Special Report

Universities Getting the Most Money from the Federal Government

The cost of a higher education — which can often help fund world-class research, academic instruction, and state-of-the-art athletic facilities — is infamously high in the United States. Tuition and fees at U.S. universities have increased substantially over the past decade. Largely because of financial aid and other benefits, however, the amount paid out of pocket by students has remained relatively stable over that time.

Many public universities in the United States rely heavily on private funding sources such as tuition payments and gains on endowment assets. Still, the federal government allocates billions of dollars each year to thousands of universities in the form of research and development grants and contracts, as well as financial aid to undergraduates through the Federal Pell Grant Program.

24/7 Wall St. reviewed federally funded research and development grants and Pell Grant disbursements for recipients of financial aid in 1,871 major universities. Johns Hopkins University received nearly $2 billion from the U.S. government in 2015, more than double second-place University of Washington. Yale University rounds out the top 20, receiving approximately $480 million in federal funds in 2015.

Click here to see the universities getting the most money from the federal government.

U.S. research universities spent a combined $68.8 billion on R&D in 2015. The universities on this list have among the largest R&D budgets in the country. Annual R&D expenditure for 10 of the 20 institutions exceeds $1 billion.

As is generally the case across major research universities, federal funds account for most of the R&D spending in all but three of the 20 universities on this list. The reliance on federal funding for university R&D is declining, however. The federal government funded 69% of university research budgets in 1972. By 2015, federally funded research comprised just 55% of total R&D spending, the lowest on record.

This decline is not due to reduced funding, but rather is the result of the expansion of nonfederal funding sources. R&D funding from businesses, nonprofits, and university coffers has increased at twice the rate of federal funding sources since 1972.

Research at top government-funded universities is heavily concentrated in life sciences and engineering fields. Within these fields, medicine is nearly always the largest recipient of research funds — and, as a consequence, federal research grants.

Funding from the U.S. Department of Health and Human Services comprised the largest share of federal grants of any federal agency in 16 of the 20 universities. The principal funding source of the remaining four institutions — Johns Hopkins University, Georgia Institute of Technology, Pennsylvania State University, and the Massachusetts Institute of Technology — is the Department of Defense.

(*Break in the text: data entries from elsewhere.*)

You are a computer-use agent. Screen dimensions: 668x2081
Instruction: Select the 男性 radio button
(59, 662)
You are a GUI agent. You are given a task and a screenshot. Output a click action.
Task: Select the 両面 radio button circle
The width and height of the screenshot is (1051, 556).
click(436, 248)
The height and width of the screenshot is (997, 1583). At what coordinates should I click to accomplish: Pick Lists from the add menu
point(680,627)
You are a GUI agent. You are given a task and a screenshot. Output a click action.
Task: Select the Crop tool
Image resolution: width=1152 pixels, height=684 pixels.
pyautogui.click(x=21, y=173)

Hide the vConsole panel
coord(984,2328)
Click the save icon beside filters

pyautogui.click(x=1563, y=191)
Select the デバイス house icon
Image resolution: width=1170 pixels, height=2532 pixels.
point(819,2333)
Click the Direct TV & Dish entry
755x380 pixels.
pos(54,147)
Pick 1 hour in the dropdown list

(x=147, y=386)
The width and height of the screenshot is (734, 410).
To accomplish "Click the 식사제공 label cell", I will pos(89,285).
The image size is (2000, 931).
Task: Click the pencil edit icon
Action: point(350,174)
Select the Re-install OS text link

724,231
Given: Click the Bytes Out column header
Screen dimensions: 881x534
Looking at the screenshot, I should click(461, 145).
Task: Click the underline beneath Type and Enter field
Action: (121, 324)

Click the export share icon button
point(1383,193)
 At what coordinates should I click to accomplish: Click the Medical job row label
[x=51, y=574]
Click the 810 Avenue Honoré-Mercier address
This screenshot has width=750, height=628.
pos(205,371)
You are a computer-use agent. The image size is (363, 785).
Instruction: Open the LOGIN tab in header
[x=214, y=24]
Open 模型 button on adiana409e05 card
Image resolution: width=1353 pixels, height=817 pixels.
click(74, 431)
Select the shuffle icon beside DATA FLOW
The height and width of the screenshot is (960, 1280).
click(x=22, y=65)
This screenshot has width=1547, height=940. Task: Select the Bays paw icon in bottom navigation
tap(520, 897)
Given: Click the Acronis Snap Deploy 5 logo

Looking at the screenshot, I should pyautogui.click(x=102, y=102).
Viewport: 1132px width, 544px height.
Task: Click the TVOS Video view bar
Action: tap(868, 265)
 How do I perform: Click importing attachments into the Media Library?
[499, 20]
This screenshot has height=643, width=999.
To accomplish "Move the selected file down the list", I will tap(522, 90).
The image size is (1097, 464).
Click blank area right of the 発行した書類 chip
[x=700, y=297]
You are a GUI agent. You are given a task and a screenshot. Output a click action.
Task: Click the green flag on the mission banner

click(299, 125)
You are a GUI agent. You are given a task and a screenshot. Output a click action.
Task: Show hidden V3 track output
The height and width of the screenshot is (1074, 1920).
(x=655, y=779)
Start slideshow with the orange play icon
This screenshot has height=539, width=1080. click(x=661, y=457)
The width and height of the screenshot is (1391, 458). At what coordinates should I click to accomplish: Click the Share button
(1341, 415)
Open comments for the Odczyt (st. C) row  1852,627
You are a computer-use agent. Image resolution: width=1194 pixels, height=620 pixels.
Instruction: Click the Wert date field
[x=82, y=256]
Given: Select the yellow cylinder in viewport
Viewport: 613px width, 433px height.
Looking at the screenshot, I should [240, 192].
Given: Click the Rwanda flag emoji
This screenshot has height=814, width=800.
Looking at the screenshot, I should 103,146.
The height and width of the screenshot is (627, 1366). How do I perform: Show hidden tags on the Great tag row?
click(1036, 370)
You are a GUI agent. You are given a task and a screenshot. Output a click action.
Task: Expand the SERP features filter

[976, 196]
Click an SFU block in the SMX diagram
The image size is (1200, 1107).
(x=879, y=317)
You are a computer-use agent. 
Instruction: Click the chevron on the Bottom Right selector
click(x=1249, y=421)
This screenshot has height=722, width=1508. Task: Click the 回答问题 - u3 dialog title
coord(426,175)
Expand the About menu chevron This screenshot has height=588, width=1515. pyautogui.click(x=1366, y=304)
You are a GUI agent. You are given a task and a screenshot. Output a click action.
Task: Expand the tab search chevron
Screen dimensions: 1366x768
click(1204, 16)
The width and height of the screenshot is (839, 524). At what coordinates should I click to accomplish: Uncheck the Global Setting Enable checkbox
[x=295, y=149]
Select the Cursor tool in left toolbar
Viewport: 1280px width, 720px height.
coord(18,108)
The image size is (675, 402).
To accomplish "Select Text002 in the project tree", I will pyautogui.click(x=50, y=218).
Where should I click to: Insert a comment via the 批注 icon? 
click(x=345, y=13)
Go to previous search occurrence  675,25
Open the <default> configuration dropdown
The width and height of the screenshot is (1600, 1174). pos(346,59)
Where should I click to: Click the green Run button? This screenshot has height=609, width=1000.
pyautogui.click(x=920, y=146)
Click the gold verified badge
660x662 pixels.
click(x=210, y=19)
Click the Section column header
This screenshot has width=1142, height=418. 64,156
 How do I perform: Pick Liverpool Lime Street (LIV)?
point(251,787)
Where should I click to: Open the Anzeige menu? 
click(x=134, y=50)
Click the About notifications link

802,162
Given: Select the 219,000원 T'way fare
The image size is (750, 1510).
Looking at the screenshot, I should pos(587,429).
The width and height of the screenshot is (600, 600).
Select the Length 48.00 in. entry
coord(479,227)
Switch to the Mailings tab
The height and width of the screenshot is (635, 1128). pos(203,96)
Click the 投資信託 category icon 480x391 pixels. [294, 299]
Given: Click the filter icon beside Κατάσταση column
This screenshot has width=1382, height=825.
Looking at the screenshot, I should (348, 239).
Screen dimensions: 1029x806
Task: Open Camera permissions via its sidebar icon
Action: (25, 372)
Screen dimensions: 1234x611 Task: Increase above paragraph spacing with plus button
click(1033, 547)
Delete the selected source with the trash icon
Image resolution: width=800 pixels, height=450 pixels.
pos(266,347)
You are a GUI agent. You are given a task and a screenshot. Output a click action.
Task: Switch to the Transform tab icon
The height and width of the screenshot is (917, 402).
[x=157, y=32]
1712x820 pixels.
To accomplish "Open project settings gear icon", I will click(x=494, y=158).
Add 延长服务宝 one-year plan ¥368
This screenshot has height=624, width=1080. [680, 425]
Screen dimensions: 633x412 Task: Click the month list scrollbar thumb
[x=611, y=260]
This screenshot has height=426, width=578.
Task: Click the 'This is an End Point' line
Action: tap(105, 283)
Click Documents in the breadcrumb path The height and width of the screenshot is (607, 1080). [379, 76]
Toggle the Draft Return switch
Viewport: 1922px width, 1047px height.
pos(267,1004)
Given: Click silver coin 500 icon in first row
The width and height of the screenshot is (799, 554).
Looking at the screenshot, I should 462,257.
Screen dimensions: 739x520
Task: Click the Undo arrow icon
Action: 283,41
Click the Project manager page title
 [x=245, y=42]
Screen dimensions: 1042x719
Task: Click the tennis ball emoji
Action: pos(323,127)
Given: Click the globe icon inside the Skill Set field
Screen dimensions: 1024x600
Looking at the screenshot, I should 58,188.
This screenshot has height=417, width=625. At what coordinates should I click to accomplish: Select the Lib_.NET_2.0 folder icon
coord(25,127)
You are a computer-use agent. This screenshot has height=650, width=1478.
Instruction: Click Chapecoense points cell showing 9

In addition to research funding, Government funding also includes need-based grants to undergraduates awarded through the Federal Pell Grant Program. While across all universities Pell Grant aid totalled $30.6 billion in the 2014-15 school year — on par with the value of research grants — these funds are much more evenly distributed across U.S. universities. Financial aid is generally dwarfed by the size of the federal research grants at these 20 institutions.

To identify the universities receiving the most federal funding, 24/7 Wall St. reviewed the latest government data for 1,871 major universities. To determine total federal funds for each institution, we combined federal R&D funding for the 2015 fiscal year from the National Science Foundation, and Pell Grant disbursements for the 2014-15 school year from the U.S Department of Education.

Total R&D spending by each university, the academic departments receiving funds, and the sources of federal funds by federal agency also came from the NSF. University endowment data came from the National Association of College and University Business Officers and are for the 2016 fiscal year. Enrollment figures were gathered from the Integrated Postsecondary Education Data System of the National Center for Education Statistics and include all students as of Fall 2015.